Friday, Aug. 26, 1966

Hiring the Harasser

An old Wall Street gag had it that the Mafia once turned down a seat on the American Stock Exchange for fear of picking up a bad reputation.

Amex, which dates from the California gold-rush days, prospered for decades as a place where speculative stock buyers could find action that was unavailable on the relatively staid Big Board of the New York Stock Exchange. Inevitably, Amex's high appeal led to some lowdown practices. One series of stock frauds, unearthed in 1961, was the work of the father-and-son team of specialists Gerald A. and Gerald F. Re, both of whom served five-month jail terms. Exchange President Edward T. McCormick later resigned under fire after his dealings with the Res came to light. Following up on the Re scandals, the SEC launched a 1961-62 investigation of the exchange and reported a wide range of "prolonged abuses" by Amex insiders.

The SEC report also led in effect to the 1962 appointment as Amex president of Edwin D. Etherington, now 41, a lawyer with a soft smile and a hard eye. So well did Etherington do in tightening up the American Stock Exchange's loose ways that he was an odds-on choice to move over to the Big Board to succeed President Keith Funston, who is expected to retire soon. But Etherington upset all this last month by accepting a position as president of his alma mater, Wesleyan University.

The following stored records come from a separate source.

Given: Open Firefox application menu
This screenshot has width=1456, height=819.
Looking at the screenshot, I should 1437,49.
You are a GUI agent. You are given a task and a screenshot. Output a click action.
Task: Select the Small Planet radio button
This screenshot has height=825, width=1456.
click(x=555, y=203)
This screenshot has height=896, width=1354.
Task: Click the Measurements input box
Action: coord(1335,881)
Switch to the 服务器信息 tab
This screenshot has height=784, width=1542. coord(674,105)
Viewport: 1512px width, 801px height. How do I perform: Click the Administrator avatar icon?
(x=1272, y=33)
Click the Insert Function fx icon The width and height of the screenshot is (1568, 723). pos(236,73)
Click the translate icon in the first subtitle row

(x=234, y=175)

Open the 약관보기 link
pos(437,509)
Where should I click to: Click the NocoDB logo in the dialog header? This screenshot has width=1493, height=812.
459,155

No Embarrassment. Last week Amex named a new president. He is the ex-SEC man who was largely responsible for Amex's reformation: Ralph S. Saul, 44. After World War II service as a Navy gunnery officer, Saul got degrees from the University of Chicago ('47) and Yale Law School ('51), served a brief stint as a legal assistant to New York's then-Governor Thomas E. Dewey and a longer one as a corporate lawyer with RCA Victor. He joined the SEC in 1958 as its $12,770-a-year associate director of the Division of Trading and Markets. It was while he held that post that he headed the investigation that led to many Amex reforms.

Saul resigned from the SEC last year, became a vice president of Minneapolis-based Investors Diversified Services Inc., which manages the world's largest investment-fund group (assets: $5.3 billion). He happily agreed to accept the $80,000-a-year job as president of Amex, and felt no embarrassment about his new role of investigator-turned-president. After all, said Saul, in the reformed Amex "nothing lingers from 1961-62." It was that image which Amex directors sought to keep by hiring the man who had harassed them.